Giampiero, professione medico, passione politica Cl. In realtà più che di passione politica si tratta di un mezzo per fare carriera. Non avrebbe potuto altrimenti trovare un posto nell’ospedale della sua città neanche a pagarlo a peso d’oro.
Fondamentale essere contro la contraccezione, contro l’aborto, contro le donne in generale. Che muoiano di dolore. L’epidurale può attendere e la ru486 pure.
Per la cronaca il medico ciellino non conosce la differenza tra pillola del giorno dopo, il contraccettivo d’emergenza, e la pillola abortiva, la ru486.
Giampiero ha una moglie, regolarmente sposata in chiesa che doverosamente gli ha dato un filino di prole. Peccato sia stata femmina.

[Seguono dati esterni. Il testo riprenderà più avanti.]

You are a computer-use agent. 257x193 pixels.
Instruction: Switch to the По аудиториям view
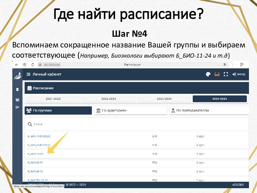click(x=130, y=110)
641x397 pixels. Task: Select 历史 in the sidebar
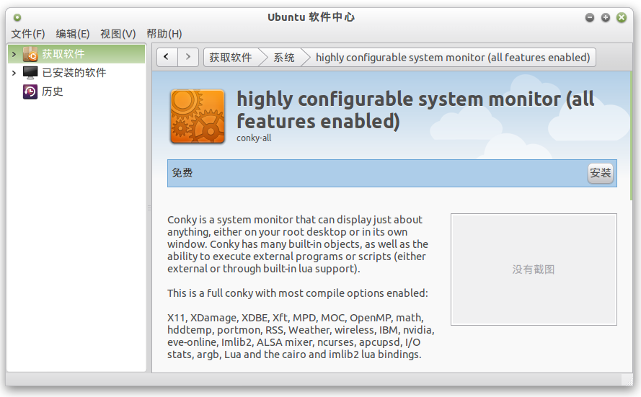(x=53, y=92)
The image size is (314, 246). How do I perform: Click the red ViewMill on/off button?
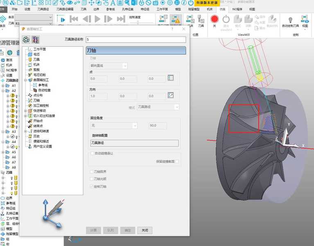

La sua prole di sesso femminile lo fa penare perché non l’ascolta mai, neanche quando lui tenta di addomesticarla alle sante virtù della donna sottomessa.
Gli è venuta su una donna ribelle che vota comunista e partecipa alle manifestazioni antagoniste.
Giampiero la ricatta, vorrebbe toglierle i viveri e il suo cruccio è quel particolare articolo di legge che dice che un genitore ha il dovere di mantenere una figlia anche se quella figlia non la pensa come lui. Il suo prossimo obiettivo è di modificare quella legge.
Perchè Giampiero non vuol saperne dei principi costituzionali, della libertà d’opinione. Quella è casa sua e lì comanda lui. Ed è rimasto parecchio male quando la figlia gli ha sputato in faccia che non è più vergine da un bel pezzo, che pratica sesso consensuale con estremo gusto e che usa anticoncezionali come è giusto che sia.